Cloud Paralleled File System (CPFS) is a type of parallel file system provided by Alibaba Cloud. CPFS stores data across multiple data nodes in a cluster and allows data to be simultaneously accessed by multiple clients. Therefore, CPFS can provide data storage services with high input/output operations per second (IOPS), high throughput, and low latency for large, high-performance computing clusters. This topic describes how to configure a shared CPFS volume.
Background information
Data scientists may need to keep their data or retrieve the same copy of training data. To meet this requirement, we recommend that you configure a shared NAS volume and mount it to the runtime where you use Arena to submit jobs. This prevents data loss because code and data stored in the shared NAS volume are not deleted with containers.
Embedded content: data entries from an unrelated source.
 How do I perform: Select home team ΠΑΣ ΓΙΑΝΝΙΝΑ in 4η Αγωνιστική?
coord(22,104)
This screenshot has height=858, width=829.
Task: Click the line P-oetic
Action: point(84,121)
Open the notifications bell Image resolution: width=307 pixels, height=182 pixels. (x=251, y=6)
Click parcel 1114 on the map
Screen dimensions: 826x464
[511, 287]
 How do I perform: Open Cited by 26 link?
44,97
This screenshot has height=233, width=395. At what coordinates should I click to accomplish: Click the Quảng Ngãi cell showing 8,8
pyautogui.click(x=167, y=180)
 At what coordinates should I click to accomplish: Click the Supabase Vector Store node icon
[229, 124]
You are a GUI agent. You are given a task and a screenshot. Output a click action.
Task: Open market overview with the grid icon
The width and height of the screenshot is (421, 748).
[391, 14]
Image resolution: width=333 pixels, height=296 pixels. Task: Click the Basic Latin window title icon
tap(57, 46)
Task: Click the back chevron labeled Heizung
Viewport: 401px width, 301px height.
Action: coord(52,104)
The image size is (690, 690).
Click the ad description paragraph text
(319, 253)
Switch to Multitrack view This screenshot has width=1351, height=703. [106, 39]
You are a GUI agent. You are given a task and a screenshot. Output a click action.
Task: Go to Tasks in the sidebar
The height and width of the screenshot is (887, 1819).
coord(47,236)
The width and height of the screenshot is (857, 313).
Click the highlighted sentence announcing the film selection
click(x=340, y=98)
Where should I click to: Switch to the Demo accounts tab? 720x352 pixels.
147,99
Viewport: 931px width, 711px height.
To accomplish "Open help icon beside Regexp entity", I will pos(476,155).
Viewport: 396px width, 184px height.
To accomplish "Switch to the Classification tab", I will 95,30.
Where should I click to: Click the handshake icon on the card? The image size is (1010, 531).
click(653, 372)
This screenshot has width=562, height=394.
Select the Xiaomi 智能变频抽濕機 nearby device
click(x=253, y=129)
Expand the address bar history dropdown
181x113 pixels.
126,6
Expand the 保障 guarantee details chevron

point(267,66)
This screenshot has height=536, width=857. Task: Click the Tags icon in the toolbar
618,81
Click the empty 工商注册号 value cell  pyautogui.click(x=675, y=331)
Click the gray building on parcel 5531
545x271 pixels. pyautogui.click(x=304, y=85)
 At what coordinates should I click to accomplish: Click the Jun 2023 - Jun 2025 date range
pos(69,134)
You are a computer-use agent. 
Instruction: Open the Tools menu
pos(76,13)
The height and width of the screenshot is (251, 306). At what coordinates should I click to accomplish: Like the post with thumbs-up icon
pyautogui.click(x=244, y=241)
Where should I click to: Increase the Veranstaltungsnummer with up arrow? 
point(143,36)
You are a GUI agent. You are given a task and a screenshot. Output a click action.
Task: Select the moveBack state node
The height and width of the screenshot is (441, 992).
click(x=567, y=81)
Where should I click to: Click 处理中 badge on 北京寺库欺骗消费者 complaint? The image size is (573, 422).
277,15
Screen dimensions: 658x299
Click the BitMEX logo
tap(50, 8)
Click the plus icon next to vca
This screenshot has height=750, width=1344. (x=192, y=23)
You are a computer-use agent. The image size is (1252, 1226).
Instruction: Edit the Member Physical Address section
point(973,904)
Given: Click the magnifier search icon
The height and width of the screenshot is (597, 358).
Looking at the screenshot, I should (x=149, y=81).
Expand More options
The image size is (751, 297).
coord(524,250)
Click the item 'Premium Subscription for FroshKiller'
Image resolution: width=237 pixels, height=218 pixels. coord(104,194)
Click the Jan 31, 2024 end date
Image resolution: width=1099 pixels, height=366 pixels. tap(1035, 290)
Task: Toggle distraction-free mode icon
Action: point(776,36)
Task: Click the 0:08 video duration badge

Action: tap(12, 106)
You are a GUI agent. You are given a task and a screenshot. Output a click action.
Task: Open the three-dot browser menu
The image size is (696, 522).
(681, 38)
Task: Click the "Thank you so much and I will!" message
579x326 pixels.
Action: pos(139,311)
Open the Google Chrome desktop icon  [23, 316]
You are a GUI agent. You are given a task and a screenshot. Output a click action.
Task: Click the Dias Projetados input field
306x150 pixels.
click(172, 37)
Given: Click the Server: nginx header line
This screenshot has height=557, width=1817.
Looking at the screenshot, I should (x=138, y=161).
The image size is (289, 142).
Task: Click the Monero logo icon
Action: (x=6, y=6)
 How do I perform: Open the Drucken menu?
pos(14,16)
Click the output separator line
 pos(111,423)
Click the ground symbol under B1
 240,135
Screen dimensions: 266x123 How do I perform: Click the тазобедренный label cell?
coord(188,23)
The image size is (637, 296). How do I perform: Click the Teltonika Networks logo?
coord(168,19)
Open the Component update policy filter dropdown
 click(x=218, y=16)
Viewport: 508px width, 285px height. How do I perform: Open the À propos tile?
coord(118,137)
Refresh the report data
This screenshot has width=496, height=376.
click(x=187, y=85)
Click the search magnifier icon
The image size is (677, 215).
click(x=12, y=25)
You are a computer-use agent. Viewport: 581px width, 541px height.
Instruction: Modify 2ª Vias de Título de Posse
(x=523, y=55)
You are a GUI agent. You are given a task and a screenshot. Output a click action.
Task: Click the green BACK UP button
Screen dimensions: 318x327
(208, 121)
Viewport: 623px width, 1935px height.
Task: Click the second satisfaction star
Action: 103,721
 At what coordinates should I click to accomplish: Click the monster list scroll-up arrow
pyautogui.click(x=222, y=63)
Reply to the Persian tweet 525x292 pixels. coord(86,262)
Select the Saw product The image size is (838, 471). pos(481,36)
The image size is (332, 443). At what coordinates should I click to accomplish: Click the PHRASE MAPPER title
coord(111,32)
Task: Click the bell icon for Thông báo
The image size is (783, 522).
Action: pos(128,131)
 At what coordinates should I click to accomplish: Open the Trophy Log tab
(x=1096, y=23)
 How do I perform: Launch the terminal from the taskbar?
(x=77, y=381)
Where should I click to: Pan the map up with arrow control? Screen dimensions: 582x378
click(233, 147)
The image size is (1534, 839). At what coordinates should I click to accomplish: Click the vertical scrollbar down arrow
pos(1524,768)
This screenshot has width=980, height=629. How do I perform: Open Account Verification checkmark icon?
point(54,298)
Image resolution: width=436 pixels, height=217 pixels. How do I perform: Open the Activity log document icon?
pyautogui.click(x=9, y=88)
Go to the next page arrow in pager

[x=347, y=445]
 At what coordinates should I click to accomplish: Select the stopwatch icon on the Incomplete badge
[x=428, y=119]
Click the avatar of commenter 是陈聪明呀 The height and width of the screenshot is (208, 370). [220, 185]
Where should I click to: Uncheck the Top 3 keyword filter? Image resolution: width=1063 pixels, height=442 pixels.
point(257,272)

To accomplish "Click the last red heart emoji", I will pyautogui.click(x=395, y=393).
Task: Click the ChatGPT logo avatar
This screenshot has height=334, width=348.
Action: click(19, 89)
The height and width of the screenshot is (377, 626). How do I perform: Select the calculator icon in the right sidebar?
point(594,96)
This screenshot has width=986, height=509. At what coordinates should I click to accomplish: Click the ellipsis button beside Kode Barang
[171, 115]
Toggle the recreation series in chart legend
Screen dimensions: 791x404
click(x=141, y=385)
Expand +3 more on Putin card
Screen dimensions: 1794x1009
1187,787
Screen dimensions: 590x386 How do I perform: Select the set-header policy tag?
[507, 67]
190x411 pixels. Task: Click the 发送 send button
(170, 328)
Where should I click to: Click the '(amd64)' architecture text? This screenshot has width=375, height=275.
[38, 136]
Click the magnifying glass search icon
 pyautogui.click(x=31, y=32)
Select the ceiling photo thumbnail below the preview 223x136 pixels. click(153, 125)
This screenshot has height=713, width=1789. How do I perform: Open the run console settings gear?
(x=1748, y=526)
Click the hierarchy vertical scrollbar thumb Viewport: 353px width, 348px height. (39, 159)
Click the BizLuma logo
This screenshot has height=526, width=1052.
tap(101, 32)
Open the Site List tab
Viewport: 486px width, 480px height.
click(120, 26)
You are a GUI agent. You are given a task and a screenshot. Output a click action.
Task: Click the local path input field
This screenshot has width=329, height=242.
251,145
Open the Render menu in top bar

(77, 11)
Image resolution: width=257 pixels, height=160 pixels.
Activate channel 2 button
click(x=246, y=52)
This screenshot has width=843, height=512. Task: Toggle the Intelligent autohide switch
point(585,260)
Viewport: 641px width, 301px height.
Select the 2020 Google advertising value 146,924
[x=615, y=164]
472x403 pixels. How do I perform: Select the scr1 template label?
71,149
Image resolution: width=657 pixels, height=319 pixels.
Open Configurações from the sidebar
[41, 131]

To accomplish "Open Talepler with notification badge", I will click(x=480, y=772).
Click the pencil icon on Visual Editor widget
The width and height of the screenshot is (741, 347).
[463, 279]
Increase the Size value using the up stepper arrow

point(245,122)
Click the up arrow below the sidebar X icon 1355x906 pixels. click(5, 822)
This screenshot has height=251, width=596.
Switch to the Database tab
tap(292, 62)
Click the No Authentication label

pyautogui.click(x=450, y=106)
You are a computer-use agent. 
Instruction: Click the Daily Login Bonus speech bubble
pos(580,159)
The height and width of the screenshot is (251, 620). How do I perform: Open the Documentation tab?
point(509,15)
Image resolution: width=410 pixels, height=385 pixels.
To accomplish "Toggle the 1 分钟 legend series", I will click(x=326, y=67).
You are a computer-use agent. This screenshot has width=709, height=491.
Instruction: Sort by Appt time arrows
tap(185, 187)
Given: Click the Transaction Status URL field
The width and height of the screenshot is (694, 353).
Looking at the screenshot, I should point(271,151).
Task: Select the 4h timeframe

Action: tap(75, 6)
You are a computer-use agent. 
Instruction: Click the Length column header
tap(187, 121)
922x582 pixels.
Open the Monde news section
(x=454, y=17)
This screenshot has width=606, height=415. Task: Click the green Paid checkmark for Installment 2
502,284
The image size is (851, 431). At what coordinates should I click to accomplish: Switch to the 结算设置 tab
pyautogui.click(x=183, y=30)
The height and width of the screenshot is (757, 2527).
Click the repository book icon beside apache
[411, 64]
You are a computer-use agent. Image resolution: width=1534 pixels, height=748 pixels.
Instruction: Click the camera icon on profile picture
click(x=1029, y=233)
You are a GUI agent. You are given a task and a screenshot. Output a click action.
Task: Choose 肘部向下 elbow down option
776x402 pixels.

You can allow the developers in a team to share the same storage pool. If you have declared a shared NAS volume and specified the path that is used to mount the volume, the shared NAS volume is automatically mounted to the specified path. After the shared NAS volume is mounted, you can use data and code stored in the volume by specifying the --data parameter each time you submit a job.
In Kubernetes, storage volumes are declared by using persistent volumes (PVs) and persistent volume claims (PVCs). As the administrator of a Kubernetes cluster, you must create a PVC for each data scientist in your team. For example, User A and User B can mount their PVs to the same NAS volume or Cloud Paralleled File System (CPFS). However, the PVs must be mounted to different subdirectories to isolate the runtimes of User A and User B.
Step 1: Create a CPFS file system
When you create a CPFS file system, set the region, Virtual Private Cloud (VPC) network and VSwitches to those of the target cluster of Alibaba Cloud Container Service for Kubernetes (ACK).